Procès de Gbagbo à La Haye: La contre-offensive accablante de la défense (“Le Pays” Burkina Faso)

Le procès de l’ancien président Laurent Koudou Gbagbo et son ministre de la Jeunesse d’alors, Charles Blé Goudé, à la Cour pénale internationale (CPI) à la Haye retient particulièrement l’attention des Africains en particulier et celle du monde entier en général. Les deux sont accusés de crimes contre l’humanité, suite aux violences postélectorales de 2010 en Côte d’Ivoire. Ils ont plaidé non coupables après l’ouverture du procès, le 28 janvier dernier.
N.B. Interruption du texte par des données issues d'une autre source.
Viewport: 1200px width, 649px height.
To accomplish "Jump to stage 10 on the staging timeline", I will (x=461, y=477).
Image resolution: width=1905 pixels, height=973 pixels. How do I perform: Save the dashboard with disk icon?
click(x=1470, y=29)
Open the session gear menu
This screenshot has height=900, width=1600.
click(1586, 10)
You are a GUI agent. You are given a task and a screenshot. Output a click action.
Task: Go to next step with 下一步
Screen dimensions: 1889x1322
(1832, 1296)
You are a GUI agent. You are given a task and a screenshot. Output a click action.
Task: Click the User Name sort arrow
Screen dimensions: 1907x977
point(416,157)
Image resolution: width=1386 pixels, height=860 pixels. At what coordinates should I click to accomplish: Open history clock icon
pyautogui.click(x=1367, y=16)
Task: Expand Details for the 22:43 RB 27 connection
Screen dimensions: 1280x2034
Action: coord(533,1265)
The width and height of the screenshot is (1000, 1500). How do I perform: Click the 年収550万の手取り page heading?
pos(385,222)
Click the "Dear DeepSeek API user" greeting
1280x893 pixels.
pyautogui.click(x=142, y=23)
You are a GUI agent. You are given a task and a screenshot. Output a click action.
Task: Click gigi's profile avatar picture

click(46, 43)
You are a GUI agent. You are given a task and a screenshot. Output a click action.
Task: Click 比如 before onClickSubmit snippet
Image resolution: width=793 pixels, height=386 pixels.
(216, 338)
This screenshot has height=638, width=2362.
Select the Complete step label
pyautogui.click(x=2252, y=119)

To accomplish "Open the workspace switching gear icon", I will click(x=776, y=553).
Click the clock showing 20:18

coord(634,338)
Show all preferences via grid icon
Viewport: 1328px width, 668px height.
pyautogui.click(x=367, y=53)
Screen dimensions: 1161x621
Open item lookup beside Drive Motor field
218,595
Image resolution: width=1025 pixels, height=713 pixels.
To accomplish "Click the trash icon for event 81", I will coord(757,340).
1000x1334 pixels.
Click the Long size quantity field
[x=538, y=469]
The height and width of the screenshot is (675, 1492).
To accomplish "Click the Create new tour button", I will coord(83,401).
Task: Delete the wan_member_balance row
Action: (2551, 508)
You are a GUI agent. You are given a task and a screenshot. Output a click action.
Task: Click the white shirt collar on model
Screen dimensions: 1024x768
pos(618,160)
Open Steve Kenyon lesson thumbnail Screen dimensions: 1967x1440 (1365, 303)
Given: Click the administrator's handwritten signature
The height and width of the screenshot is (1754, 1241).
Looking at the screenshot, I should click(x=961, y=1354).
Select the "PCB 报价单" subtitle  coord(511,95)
Gbagbo est resté constant dans sa position depuis son transfèrement à la Haye et semble avoir bâti une excellente stratégie. Historien de son état, puisqu’il fut professeur d’histoire à l’Université de Cocody, on savait que Laurent Koudou Gbagbo ne manquera pas d’arguments pour rappeler les causes lointaines du conflit post-électoral c’est-à-dire l’ivoirité qui a été utilisée à dessein contre l’actuel président ivoirien, Alassane Ouattara. A preuve, la défense a ouvertement mis en cause les autres parties engagées dans la crise postélectorale, notamment le président Ouattara, le Burkina Faso et la France. Elle renvoie ainsi l’accusation sur Alassane Ouattara accusé d’avoir préparé sa prise de pouvoir par la force avec ses multiples soutiens.

Du reste, Gbagbo a fait preuve de combativité et de sérénité dans sa stratégie défensive jusque-là. Il a fait écrire des livres par plus d’un intellectuel sur la crise postélectorale en Côte d’Ivoire. Il en est de même avec ces plateformes développées sur les réseaux sociaux, depuis l’ouverture de son procès. Si fait que l’homme a réussi, au terme de la bataille de l’opinion, à retourner la situation en sa faveur, au point que même des Ivoiriens, partisans du camp Ouattara et bien des gens au-delà de la Côte d’Ivoire, pensent que l’ancien président emprisonné à la Haye n’est pas coupable et doit être libéré.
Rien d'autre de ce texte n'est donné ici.